In the case of real-world scenarios where it is not possible to change the camera pose or use multiple cameras, an orthographic projection technique [31] can be used to generate multiple views of the target object based on the information that can be seen from a single RGB-D camera. To discuss this point better, we captured a partial point cloud of a bottle object using an Asus Xtion RGB-D sensor and then used an orthographic projection technique [31] to generate 15 RGB-D views of the bottle from various perspectives (see Fig. 12 (top row)). In this example, as shown in Fig. 12 (top left), views are uniformly distributed over a hemisphere and visualized by different colors. The generated RGB-D views of the object are shown in Fig. 12 (lower row). This technique allows us to estimate the images of the target object from different perspectives while using only one camera sensor. Furthermore, we hypothesize that better performance can be obtained by applying shape completion techniques to the point of the object [32]. Alternatively, we can generate a completed point cloud of the scene by increasing the number of available cameras and using point cloud registration techniques [33, 34].

5 Conclusions

In this paper, we proposed a deep learning-based approach to tackle the simultaneous recognition and pose estimation of 3D objects. We suggested a deep object-agnostic entropy estimation model, capable of predicting the best viewpoints of a given object. We then used the obtained views of the object to predict the pose and category label of the target object simultaneously. Experimental results showed that the predicted views of objects are descriptive enough to achieve high accuracy scores in both classification and pose estimation tasks. To show the usefulness of the MORE in real-life scenarios, we integrated it into a robotic system and performed the serve fruit juice task with a dual-arm robot.
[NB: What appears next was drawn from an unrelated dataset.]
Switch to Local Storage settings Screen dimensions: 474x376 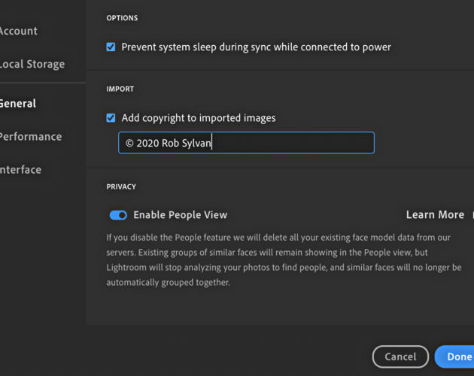(x=32, y=64)
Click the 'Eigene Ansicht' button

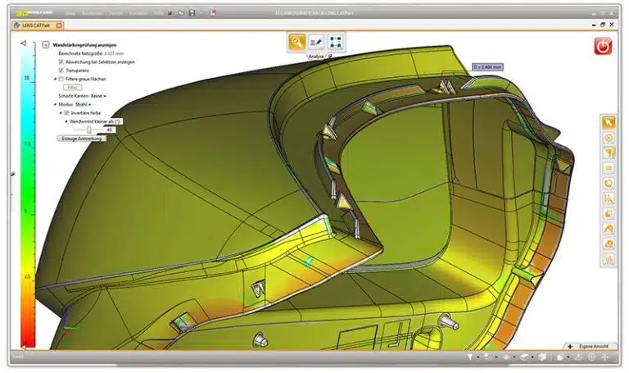pyautogui.click(x=590, y=348)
In continuation of this work, we would like to investigate fine-grained pose estimation and object recognition. Another potential avenue to look into is to scale up the training set using synthetic data. In particular, the discrete nature of the proposed pose estimation leaves the sensitivity of the pose estimator depending on the density of the dataset, and hence, it would be possible to achieve more precise estimations by sampling a dataset with a larger number of viewpoints.